## [TEXT FOR ANALYSIS]
Afifella

Scientific classification
- Domain: Bacteria
- Kingdom: Pseudomonadati
- Phylum: Pseudomonadota
- Class: Alphaproteobacteria
- Order: Hyphomicrobiales
- Family: Afifellaceae Hördt et al. 2020
- Genus: Afifella Urdiain et al. 2009
- Species: Afifella aestuarii Buddhi et al. 2020; Afifella marina (Imhoff 1984) Urdiain et al. 2009; Afifella pfennigii (Caumette et al. 2007) Urdiain et al. 2009;

= Afifella =

Genus of bacteria

Afifella is a genus in the phylum Pseudomonadota (Bacteria). Afifella are found in marine and estuarine settings, including microbial mats. They are anaerobes, with one cultured representative capable of photosynthesis.

==Etymology==
The generic name Afifella derives from S. Afif, British philosopher and painter, in recognition of his expertise and guidance in the subject of the philosophical tendency of structuralism, essential for the development and understanding of taxonomy as a science.

==Species==
The genus contains three species:

- Afifella marina (Latin  marina meaning "marine"), was previously known as Rhodobium marinum and before that as Rhodopseudomonas marina.
- Afifella pfennigii (Neo-Latin pfennigii, of Pfennig, named after Norbert Pfennig, a German microbiologist) was previously known as Rhodobium pfennigii.
- Afifella aestuarii Buddhi et al. 2020

== Morphology and physiology ==
Afifella marina is an anaerobe that produces hydrogen. A. pfennigii is a motile, rod shaped, gram stain negative cell with a length of 1-2 μm and a width of 0.6 μm. A. aestuarii is a motile, oval or rod-shaped, gram-stain-negative, oxidase-positive, catalase-negative, pink-coloured phototrophic bacteria.

== Isolation ==
The three species of Afifella were isolated from coastal waters. A. marina was isolated from marine sponges on the Adriatic shore. A. pfennigii was isolated from a benthic microbial mat from a brackish pond located on the Rangiroa atoll in the Tuamotu islands near Australia. A. aestuarii was isolated from an estuary near Pata, Gujarat, India.

== Culture and Growth ==
Afifella marina growth on a rhodospirillaceae medium (DSMZ Medium 27), at 25 °C, with 3% NaCl, and is anaerobic in light. A. pfennigii growth on a (DSMZ Medium 27), at 28 °C, supplemented with 1% NaCl and 0.15% NaHCO_{3}, and is anaerobic in light. A. aestuarii requires thiamine to grow and is the only Afifella isolate capable of photolithoautotrophic, photoorganoheterotrophic and chemoorganoheterotrophic growth modes.

== Genome sequencing ==
Afifella marina is designated as strain DSM 2698^{T} and has a GC content of 63.8 mol%. A. pfennigii is designated as strain DSM17143^{T} and has a GC content of 63.8 mol%. A. aestuarii is designated as strain JA968^{T} and has a GC content of 63.5 mol%. A comparison of the 16rRNA gene sequences showed that A. aestuarii strain JA968T was very similar to A. marina strain DSM 2698^{T} at 99.9% similarity and A. pfennigii strain DSM17143^{T} at 98.4% similarity.

## [WHAT YOU SHOULD DO]
According to the text on Afifella, from what was Afifella marina isolated?

## [DATA LISTING]
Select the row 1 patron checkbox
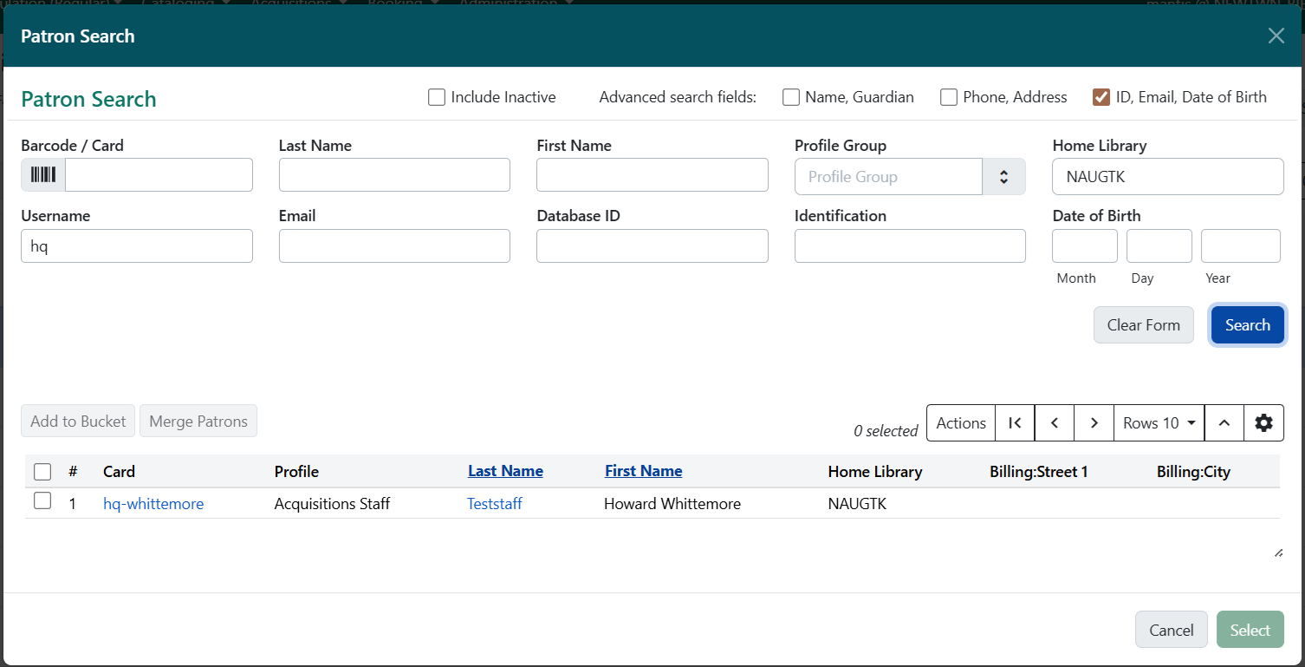The image size is (1305, 667). 42,501
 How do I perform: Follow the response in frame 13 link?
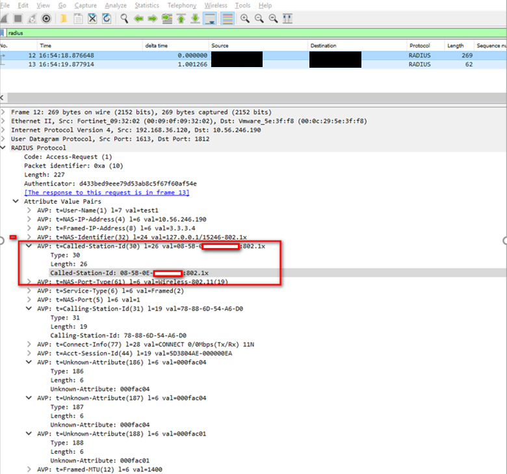coord(107,193)
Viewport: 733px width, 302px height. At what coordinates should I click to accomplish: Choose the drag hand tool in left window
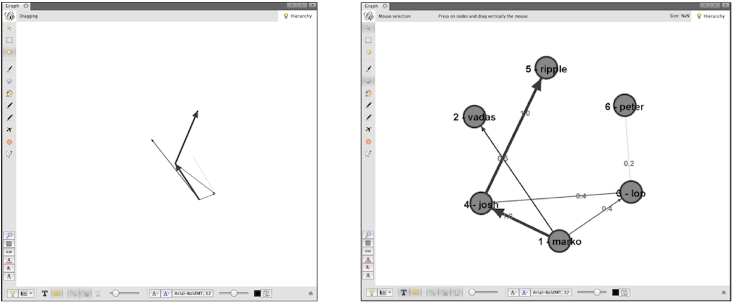(10, 52)
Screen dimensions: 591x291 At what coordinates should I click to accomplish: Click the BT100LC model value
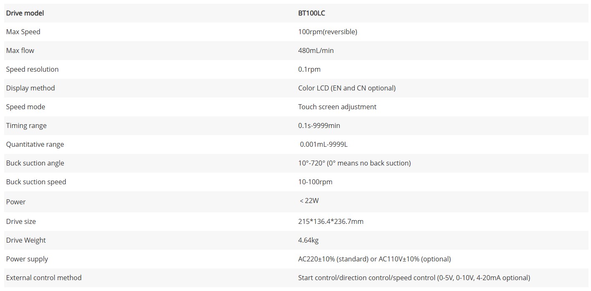coord(311,13)
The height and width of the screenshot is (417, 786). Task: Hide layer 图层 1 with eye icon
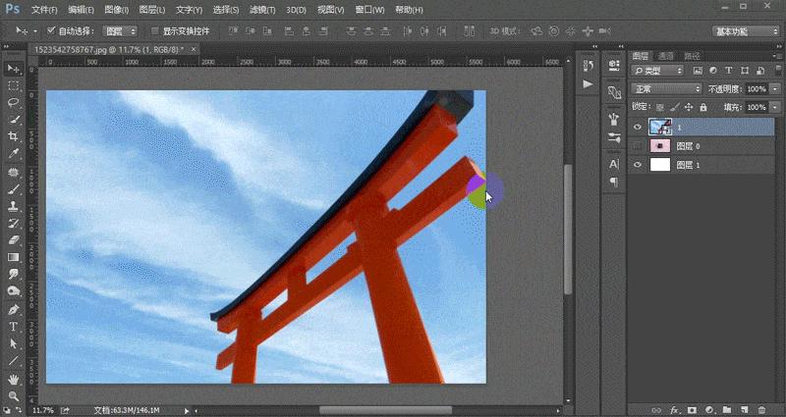637,165
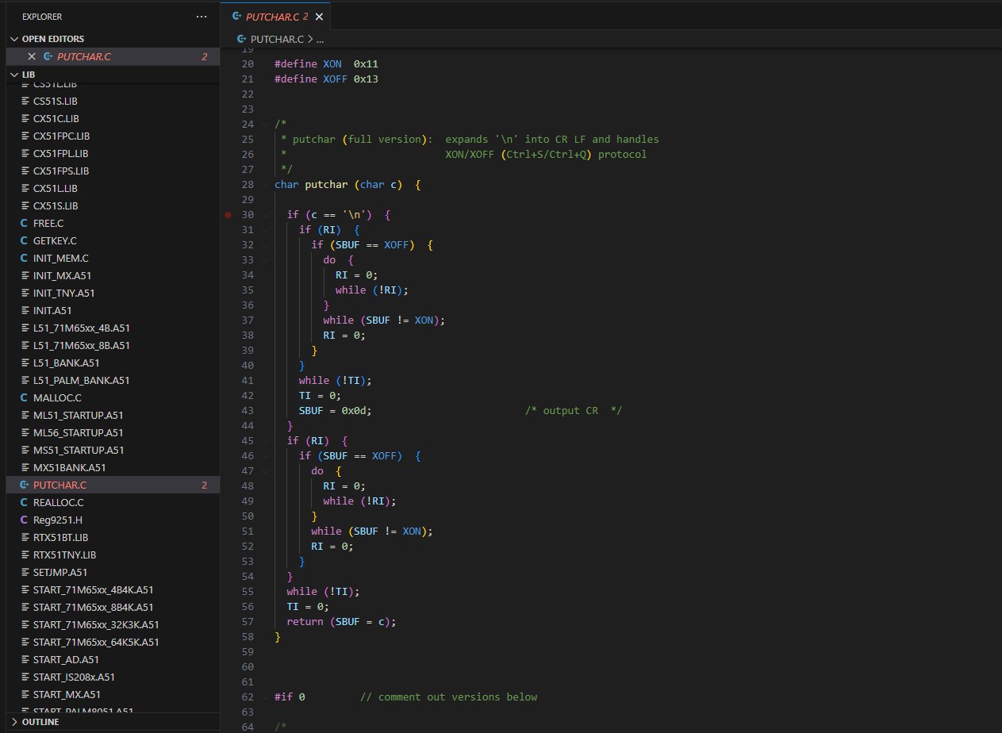This screenshot has width=1002, height=733.
Task: Click the header file icon of Reg9251.H
Action: pos(24,520)
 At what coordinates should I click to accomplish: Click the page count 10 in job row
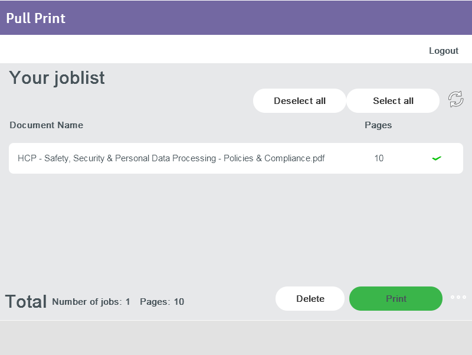(x=379, y=158)
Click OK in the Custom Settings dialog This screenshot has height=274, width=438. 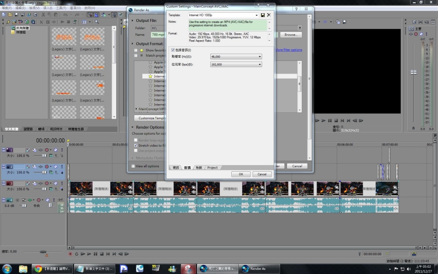[240, 174]
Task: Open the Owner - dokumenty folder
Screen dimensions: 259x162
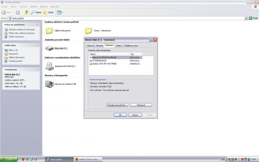Action: 88,30
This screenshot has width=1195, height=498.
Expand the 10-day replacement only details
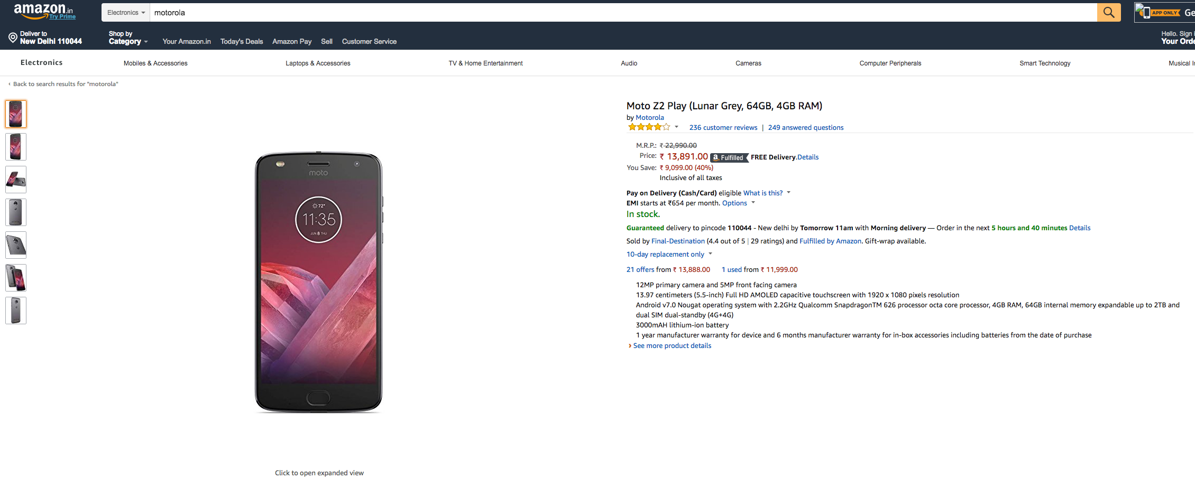click(669, 255)
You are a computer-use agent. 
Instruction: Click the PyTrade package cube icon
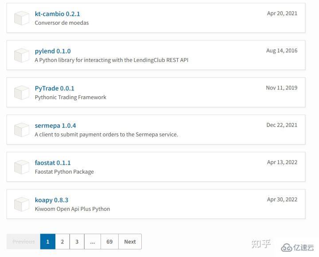22,93
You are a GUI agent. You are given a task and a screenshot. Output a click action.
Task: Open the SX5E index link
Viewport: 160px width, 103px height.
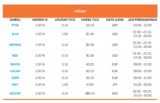point(15,78)
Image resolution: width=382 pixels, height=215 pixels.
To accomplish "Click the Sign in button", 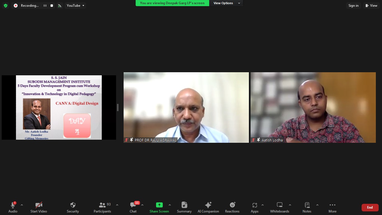I will (353, 6).
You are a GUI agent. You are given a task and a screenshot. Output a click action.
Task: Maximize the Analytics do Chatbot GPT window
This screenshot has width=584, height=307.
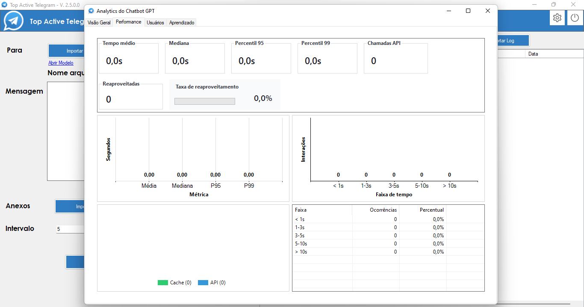468,11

## [YOUR RESPONSE]
Afifella marina was isolated from marine sponges on the Adriatic shore.